Assignment> Your response should contain only the lines running from the top of the data below through the line with "Click the green H1 timeframe label", both included. Pictures must be omitted.
[Task data — start]
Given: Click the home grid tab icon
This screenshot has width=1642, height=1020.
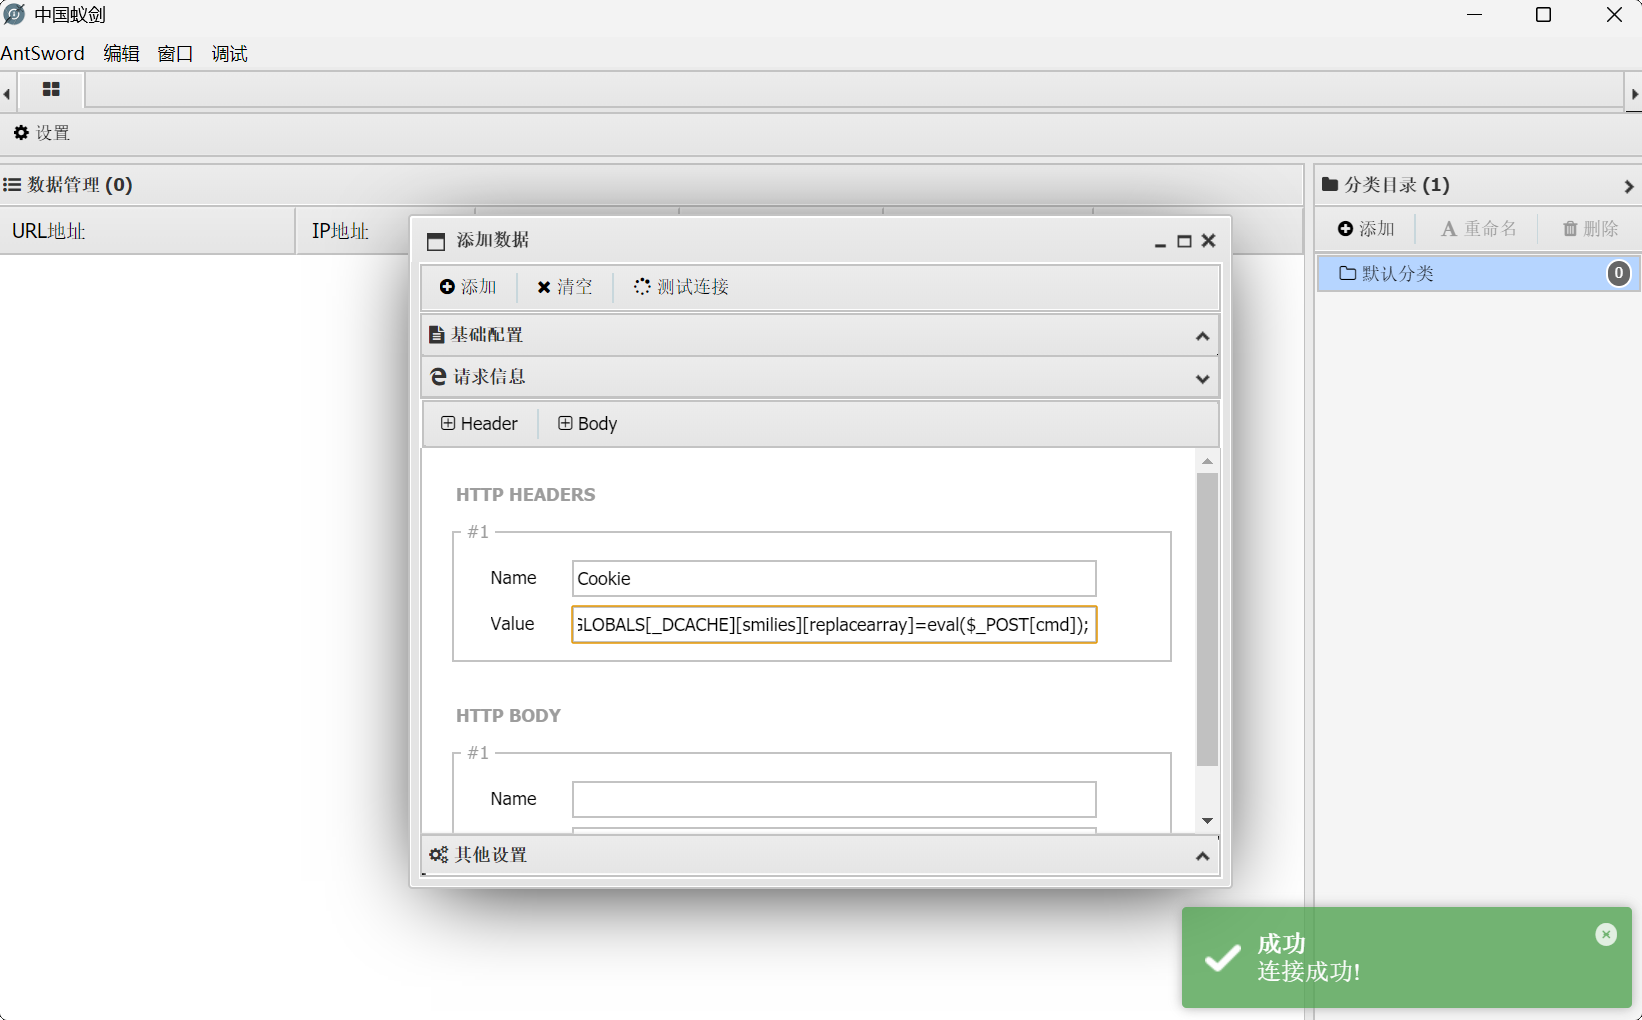Looking at the screenshot, I should point(51,90).

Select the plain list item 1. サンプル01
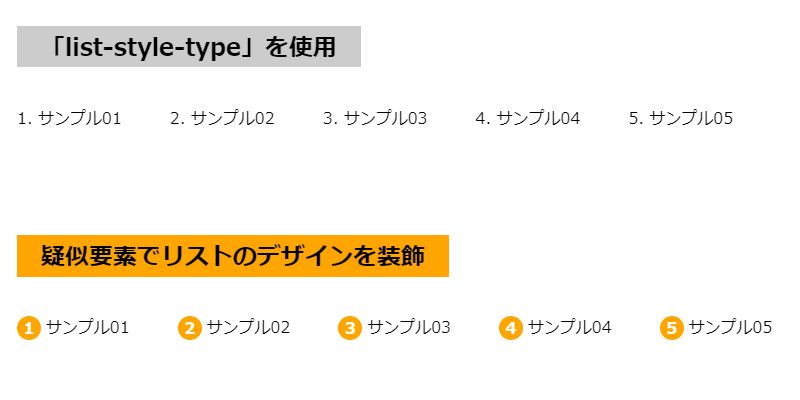69,118
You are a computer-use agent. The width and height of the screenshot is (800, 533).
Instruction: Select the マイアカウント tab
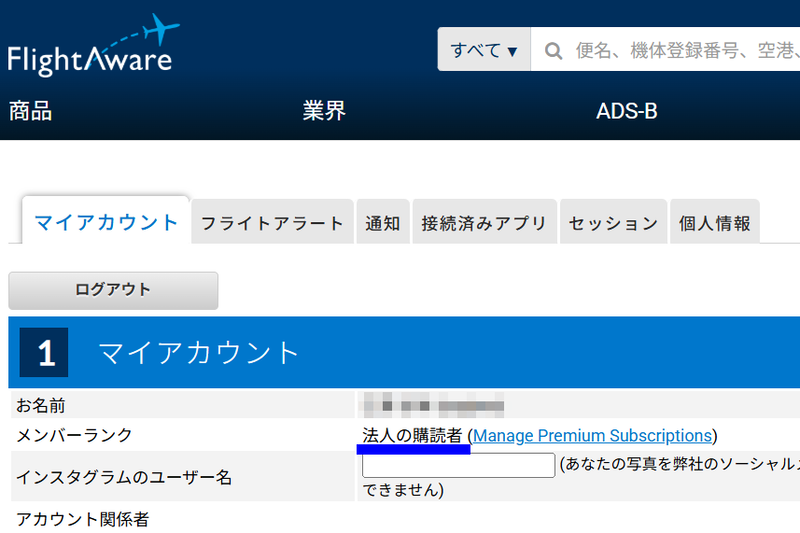coord(106,222)
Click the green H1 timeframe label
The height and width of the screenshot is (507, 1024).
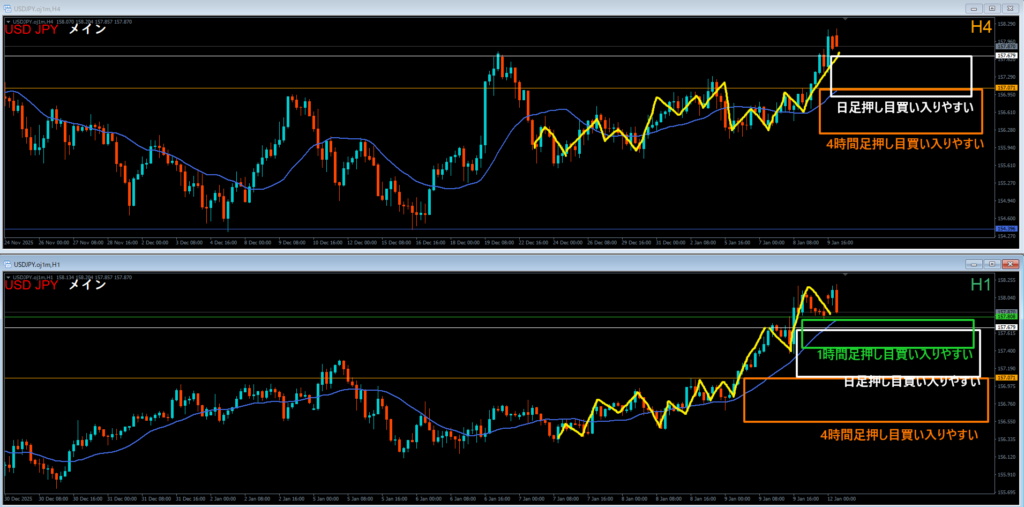982,286
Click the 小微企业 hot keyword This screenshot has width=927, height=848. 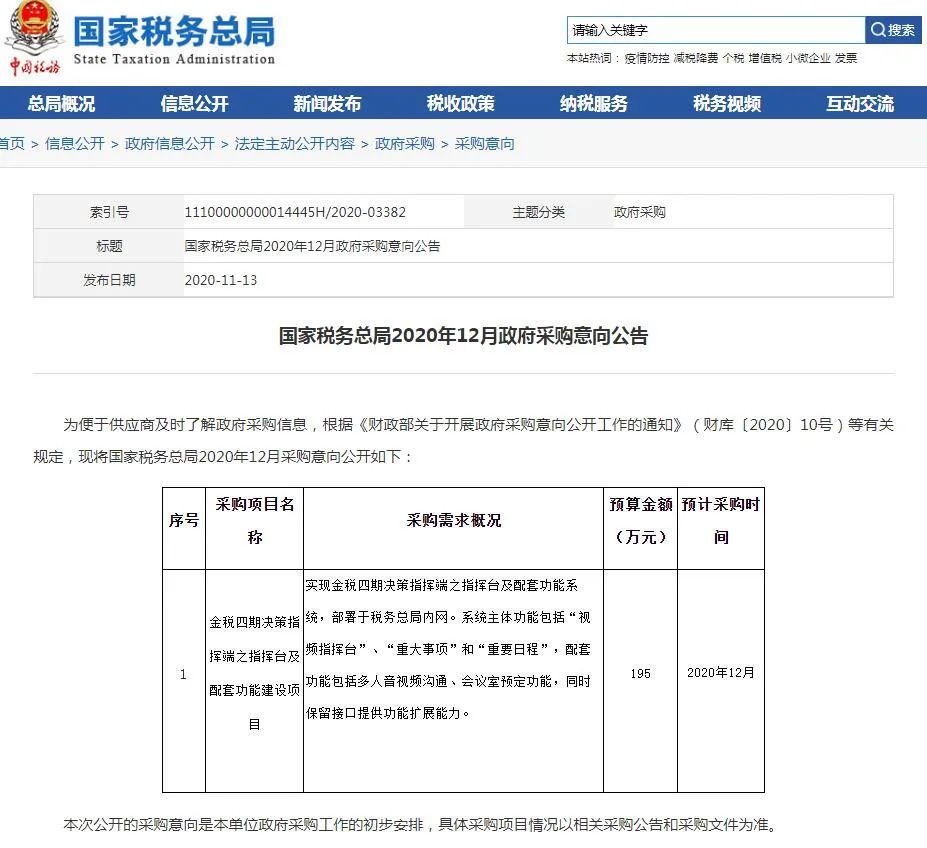(808, 58)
[Task data — finish]
Task output>
Given: Click the home grid tab icon
This screenshot has width=1642, height=1020.
Looking at the screenshot, I should point(51,90).

Select the plain list item 1. サンプル01
69,118
You are a computer-use agent. The width and height of the screenshot is (800, 533).
Instruction: Select the マイアカウント tab
coord(106,222)
Click the green H1 timeframe label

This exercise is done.